Start of Block

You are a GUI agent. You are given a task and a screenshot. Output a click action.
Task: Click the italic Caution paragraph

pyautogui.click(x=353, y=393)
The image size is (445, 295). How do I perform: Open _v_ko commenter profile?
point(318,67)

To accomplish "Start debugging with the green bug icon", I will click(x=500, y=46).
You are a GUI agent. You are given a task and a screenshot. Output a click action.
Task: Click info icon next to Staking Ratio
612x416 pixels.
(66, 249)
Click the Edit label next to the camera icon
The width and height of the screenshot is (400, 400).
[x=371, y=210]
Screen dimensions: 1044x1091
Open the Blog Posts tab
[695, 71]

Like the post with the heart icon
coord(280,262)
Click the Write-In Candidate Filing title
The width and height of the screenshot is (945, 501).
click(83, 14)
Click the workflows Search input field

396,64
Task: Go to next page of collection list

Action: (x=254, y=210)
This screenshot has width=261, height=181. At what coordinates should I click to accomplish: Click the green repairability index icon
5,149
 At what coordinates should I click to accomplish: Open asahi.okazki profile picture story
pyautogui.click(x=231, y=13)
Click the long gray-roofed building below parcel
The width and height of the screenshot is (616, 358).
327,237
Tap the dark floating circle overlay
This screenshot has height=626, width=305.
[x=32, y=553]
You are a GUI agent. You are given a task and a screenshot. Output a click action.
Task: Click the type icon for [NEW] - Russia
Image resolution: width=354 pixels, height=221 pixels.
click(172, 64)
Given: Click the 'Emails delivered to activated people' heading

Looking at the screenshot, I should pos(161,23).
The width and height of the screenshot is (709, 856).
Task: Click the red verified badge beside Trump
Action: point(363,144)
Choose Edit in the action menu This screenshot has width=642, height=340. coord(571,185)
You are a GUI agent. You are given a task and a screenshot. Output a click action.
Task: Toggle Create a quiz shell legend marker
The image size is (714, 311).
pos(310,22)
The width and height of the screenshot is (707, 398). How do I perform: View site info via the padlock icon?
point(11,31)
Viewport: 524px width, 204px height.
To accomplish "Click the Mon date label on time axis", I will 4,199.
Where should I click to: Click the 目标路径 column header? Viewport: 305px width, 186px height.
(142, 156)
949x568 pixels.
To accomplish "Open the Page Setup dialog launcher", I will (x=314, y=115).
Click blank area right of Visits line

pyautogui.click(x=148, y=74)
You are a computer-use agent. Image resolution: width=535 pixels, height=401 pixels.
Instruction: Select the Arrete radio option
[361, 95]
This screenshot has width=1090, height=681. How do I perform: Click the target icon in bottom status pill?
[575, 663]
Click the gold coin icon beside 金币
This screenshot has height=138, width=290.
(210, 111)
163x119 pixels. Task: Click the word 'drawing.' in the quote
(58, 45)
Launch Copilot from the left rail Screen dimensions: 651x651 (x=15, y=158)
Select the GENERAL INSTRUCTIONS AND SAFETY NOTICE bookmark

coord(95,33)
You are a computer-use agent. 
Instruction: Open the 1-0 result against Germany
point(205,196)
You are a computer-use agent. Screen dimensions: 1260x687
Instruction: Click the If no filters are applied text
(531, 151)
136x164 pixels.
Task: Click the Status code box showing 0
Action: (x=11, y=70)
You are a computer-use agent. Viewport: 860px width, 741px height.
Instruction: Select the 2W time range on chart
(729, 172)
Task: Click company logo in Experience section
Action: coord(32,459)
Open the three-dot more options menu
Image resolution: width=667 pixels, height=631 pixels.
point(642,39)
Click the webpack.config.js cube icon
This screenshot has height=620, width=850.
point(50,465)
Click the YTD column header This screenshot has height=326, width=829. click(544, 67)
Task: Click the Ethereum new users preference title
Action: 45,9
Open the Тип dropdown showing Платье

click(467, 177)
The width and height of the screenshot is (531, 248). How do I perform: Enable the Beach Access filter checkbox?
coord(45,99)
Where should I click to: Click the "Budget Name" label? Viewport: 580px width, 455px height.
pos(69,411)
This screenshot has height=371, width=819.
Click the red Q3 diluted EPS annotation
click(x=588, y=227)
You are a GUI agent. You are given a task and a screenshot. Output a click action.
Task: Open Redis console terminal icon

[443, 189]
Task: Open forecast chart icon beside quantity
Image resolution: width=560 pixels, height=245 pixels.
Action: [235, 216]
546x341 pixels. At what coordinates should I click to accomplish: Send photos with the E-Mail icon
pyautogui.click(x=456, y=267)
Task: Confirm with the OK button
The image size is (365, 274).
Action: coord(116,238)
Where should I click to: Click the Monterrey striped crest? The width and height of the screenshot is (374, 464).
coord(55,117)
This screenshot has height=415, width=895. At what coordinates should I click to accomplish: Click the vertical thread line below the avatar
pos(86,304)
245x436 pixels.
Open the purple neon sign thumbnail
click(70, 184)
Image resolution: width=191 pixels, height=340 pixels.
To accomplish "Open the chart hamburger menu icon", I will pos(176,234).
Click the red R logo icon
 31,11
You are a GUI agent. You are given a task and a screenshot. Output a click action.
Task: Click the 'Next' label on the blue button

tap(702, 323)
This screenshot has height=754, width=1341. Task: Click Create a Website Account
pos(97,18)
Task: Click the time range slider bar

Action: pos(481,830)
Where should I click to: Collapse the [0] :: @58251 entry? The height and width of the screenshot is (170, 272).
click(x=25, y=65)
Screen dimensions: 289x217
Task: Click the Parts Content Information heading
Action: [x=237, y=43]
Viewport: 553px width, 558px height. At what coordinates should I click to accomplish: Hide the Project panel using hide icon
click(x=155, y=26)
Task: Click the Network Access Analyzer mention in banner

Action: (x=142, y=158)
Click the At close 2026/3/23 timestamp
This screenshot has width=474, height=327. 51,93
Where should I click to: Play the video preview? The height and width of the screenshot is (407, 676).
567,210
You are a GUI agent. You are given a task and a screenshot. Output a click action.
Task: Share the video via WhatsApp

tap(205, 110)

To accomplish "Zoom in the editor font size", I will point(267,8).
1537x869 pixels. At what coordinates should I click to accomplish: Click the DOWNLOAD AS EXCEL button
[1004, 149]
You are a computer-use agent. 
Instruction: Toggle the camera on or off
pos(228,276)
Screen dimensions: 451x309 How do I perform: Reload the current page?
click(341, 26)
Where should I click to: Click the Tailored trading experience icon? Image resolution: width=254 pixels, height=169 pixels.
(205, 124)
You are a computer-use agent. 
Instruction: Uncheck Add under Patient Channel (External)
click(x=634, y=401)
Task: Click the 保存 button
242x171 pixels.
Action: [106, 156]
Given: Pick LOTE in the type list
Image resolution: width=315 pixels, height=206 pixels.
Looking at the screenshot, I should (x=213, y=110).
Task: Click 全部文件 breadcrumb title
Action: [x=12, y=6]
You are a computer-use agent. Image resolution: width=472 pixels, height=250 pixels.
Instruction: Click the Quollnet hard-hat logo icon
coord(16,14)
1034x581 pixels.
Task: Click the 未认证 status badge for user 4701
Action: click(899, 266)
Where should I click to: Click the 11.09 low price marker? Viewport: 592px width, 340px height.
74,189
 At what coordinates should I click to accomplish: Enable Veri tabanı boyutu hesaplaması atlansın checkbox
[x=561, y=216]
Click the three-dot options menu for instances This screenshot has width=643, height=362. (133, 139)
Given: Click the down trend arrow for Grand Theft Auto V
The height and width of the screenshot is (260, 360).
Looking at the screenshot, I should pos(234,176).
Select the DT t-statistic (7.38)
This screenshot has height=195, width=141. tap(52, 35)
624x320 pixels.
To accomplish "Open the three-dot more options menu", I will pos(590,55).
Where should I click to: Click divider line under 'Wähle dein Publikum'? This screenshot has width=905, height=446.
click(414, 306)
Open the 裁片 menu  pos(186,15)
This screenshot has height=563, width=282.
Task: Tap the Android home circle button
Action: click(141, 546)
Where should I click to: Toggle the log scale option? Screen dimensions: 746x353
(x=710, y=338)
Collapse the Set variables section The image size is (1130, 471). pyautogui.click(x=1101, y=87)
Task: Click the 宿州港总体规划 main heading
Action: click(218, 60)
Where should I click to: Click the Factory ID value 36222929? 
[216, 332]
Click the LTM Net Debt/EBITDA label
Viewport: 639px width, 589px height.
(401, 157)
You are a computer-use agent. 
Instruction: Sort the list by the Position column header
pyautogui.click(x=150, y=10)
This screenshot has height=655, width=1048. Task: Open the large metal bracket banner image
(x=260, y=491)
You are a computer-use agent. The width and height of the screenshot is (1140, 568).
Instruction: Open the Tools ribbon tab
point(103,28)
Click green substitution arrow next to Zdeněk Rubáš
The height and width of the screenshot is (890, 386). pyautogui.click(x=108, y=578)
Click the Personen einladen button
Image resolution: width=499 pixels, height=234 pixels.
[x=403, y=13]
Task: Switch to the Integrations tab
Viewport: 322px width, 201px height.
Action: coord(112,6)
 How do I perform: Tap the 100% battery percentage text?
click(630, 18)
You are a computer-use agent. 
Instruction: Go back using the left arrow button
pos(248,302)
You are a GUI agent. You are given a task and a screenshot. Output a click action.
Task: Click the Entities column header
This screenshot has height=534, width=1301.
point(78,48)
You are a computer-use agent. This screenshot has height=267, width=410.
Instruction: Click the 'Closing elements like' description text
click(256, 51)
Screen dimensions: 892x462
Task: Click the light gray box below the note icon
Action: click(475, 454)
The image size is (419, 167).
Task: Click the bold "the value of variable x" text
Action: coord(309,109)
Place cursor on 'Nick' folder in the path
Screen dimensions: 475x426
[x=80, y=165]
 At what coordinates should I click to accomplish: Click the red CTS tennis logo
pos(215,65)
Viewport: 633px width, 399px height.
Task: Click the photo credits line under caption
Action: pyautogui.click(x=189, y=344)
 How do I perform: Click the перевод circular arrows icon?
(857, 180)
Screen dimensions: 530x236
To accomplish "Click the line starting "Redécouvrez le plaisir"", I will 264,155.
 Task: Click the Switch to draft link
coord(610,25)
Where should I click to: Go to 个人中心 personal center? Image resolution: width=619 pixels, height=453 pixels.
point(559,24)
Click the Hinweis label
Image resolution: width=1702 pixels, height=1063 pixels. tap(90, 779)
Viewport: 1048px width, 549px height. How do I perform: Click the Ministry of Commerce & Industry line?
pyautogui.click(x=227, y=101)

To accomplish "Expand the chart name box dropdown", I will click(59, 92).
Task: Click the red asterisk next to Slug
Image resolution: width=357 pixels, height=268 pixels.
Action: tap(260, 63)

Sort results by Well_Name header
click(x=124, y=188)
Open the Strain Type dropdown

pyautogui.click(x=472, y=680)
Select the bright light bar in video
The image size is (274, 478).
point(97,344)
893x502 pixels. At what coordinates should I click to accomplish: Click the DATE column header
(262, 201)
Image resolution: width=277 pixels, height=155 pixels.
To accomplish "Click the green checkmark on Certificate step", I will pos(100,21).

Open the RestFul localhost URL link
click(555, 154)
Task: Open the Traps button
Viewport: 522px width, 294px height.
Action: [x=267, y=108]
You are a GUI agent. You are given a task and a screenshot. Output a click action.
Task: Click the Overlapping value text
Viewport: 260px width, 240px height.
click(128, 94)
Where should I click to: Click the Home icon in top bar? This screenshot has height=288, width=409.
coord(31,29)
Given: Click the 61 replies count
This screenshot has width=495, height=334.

End of Block

PROBLEM: Produce a verbatim copy of the lines from the one holding "Where should I click to: Click the Home" to the final line of the data, and nothing more.

RESULT FOR THIS EXERCISE:
Where should I click to: Click the Home icon in top bar? This screenshot has height=288, width=409.
coord(31,29)
Given: Click the 61 replies count
This screenshot has width=495, height=334.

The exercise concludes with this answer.